═══ Records for this task ═══

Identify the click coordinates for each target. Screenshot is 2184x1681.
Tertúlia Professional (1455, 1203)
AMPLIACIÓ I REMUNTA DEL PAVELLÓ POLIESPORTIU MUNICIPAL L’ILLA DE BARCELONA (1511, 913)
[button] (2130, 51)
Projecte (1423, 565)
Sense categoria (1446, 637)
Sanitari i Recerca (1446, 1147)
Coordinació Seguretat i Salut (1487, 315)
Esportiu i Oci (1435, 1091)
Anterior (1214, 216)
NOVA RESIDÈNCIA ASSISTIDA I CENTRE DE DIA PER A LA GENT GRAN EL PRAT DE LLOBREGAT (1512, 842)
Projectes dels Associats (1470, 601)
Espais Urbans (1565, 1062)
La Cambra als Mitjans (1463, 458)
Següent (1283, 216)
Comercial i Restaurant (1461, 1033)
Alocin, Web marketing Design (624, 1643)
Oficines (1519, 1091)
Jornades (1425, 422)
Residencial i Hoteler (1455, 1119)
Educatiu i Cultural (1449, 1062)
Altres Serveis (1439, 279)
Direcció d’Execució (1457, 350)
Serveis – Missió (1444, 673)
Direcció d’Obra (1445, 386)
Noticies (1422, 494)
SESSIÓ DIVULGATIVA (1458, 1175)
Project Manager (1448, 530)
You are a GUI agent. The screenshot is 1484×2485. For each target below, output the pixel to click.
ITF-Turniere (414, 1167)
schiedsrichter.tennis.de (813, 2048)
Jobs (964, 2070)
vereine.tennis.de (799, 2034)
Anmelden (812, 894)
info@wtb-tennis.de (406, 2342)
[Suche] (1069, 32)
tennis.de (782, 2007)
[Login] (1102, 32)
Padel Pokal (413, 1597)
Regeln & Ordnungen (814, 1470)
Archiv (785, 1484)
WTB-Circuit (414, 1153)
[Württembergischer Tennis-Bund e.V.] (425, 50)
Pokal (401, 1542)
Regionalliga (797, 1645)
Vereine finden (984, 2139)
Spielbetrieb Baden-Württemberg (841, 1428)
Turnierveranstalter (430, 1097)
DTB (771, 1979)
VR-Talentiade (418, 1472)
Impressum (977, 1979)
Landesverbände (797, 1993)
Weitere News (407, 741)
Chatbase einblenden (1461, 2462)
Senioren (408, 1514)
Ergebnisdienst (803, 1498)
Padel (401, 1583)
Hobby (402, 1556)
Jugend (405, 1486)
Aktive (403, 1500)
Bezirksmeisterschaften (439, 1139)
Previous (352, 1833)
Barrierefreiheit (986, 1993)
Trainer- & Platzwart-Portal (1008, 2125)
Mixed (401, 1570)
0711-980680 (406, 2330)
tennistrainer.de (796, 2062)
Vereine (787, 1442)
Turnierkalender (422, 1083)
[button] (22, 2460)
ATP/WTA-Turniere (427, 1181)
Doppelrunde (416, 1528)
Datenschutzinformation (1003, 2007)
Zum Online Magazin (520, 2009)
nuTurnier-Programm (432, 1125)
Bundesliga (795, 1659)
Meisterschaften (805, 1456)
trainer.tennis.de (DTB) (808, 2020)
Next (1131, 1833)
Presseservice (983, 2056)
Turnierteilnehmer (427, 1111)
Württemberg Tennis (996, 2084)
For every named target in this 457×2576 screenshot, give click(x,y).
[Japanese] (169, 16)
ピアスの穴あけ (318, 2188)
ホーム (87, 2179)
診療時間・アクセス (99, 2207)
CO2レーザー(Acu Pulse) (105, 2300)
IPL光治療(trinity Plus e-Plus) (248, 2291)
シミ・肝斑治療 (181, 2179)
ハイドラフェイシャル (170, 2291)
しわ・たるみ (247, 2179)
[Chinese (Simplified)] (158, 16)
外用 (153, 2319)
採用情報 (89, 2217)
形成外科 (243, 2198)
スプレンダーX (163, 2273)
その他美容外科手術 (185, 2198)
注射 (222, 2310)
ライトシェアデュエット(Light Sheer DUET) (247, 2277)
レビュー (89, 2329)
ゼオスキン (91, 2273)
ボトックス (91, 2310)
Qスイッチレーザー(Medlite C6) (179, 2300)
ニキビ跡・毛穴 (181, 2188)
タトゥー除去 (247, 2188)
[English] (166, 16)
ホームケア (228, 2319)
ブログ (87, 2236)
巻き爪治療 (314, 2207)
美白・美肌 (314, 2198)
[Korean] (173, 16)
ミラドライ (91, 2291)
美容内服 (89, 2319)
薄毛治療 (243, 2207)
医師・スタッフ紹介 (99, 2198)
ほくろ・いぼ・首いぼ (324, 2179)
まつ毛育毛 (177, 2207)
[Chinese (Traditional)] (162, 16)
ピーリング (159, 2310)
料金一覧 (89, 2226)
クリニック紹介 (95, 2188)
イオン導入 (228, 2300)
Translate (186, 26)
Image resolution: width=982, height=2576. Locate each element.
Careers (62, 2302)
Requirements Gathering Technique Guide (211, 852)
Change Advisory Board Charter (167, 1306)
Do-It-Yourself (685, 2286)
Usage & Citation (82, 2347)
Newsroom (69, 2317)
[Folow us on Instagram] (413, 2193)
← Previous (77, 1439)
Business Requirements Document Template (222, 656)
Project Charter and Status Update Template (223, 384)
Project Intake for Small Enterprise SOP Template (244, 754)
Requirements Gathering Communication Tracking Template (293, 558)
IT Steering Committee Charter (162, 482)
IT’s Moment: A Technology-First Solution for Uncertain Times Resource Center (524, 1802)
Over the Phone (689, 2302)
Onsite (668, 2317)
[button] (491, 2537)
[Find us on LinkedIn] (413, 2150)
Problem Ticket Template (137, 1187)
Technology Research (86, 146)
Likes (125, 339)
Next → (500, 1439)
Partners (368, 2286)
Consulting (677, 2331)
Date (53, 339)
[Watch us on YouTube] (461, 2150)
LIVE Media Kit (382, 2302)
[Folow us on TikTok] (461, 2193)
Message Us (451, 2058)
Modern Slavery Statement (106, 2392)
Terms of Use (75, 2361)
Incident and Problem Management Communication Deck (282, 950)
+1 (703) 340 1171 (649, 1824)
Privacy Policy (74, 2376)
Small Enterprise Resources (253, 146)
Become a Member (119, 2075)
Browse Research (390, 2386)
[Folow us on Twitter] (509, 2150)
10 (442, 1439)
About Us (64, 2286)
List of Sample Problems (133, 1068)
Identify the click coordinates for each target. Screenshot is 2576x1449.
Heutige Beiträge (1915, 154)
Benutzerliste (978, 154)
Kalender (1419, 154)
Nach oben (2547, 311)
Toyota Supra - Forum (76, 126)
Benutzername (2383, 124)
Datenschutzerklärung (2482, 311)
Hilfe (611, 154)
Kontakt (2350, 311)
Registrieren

═══

→ **Your objective**:
Retype every line up to and including the one that contains "Projectes dels Associats (1470, 601)", beginning at the first line of the records, with no edits.

→ **Task output**:
Identify the click coordinates for each target. Screenshot is 2184x1681.
Tertúlia Professional (1455, 1203)
AMPLIACIÓ I REMUNTA DEL PAVELLÓ POLIESPORTIU MUNICIPAL L’ILLA DE BARCELONA (1511, 913)
[button] (2130, 51)
Projecte (1423, 565)
Sense categoria (1446, 637)
Sanitari i Recerca (1446, 1147)
Coordinació Seguretat i Salut (1487, 315)
Esportiu i Oci (1435, 1091)
Anterior (1214, 216)
NOVA RESIDÈNCIA ASSISTIDA I CENTRE DE DIA PER A LA GENT GRAN EL PRAT DE LLOBREGAT (1512, 842)
Projectes dels Associats (1470, 601)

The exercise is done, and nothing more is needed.